▸ Data for review:
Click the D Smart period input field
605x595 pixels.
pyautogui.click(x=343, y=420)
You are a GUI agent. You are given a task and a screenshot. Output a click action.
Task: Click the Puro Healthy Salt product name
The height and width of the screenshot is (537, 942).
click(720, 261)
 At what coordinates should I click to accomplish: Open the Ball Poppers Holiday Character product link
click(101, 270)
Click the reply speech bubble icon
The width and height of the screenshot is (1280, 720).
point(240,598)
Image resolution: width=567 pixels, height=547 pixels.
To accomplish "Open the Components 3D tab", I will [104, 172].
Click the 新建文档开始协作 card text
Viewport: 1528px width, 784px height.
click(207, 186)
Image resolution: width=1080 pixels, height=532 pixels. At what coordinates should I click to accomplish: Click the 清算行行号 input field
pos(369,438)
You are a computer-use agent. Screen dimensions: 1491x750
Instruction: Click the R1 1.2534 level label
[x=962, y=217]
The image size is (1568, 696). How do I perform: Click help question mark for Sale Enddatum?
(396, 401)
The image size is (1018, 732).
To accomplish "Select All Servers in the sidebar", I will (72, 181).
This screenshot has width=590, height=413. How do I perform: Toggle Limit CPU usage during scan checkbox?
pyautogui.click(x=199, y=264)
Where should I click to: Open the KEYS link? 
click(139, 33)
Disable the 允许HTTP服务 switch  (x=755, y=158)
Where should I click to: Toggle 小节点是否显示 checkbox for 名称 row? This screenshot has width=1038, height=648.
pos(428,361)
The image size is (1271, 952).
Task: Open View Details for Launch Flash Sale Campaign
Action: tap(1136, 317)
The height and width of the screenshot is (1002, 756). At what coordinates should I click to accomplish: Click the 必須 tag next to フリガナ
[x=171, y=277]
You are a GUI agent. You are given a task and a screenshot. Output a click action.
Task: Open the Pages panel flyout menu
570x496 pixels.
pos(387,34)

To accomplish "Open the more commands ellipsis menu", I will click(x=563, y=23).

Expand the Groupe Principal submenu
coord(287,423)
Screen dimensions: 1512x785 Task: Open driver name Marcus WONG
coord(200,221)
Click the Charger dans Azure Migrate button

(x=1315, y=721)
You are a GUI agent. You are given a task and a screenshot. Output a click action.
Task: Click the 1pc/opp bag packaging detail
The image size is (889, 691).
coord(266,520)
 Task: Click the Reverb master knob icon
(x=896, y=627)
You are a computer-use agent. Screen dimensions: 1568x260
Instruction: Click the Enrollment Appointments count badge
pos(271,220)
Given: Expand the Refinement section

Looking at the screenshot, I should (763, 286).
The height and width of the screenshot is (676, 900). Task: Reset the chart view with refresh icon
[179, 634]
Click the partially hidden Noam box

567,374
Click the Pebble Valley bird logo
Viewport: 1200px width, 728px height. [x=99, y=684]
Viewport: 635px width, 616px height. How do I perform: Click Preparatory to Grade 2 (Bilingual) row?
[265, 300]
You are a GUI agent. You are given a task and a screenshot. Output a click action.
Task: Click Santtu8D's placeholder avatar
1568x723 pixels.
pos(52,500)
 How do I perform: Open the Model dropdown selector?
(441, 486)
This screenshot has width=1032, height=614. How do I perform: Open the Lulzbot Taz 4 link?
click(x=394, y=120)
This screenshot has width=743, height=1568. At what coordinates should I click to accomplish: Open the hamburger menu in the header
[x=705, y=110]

▸ What needs to be done:
A word-for-word restatement of the lines running from the one with "Click the partially hidden Noam box" to the last line of the records is the whole answer.

▸ Exercise response:
Click the partially hidden Noam box

567,374
Click the Pebble Valley bird logo
Viewport: 1200px width, 728px height. [x=99, y=684]
Viewport: 635px width, 616px height. How do I perform: Click Preparatory to Grade 2 (Bilingual) row?
[265, 300]
You are a GUI agent. You are given a task and a screenshot. Output a click action.
Task: Click Santtu8D's placeholder avatar
1568x723 pixels.
pos(52,500)
 How do I perform: Open the Model dropdown selector?
(441, 486)
This screenshot has width=1032, height=614. How do I perform: Open the Lulzbot Taz 4 link?
click(x=394, y=120)
This screenshot has width=743, height=1568. At what coordinates should I click to accomplish: Open the hamburger menu in the header
[x=705, y=110]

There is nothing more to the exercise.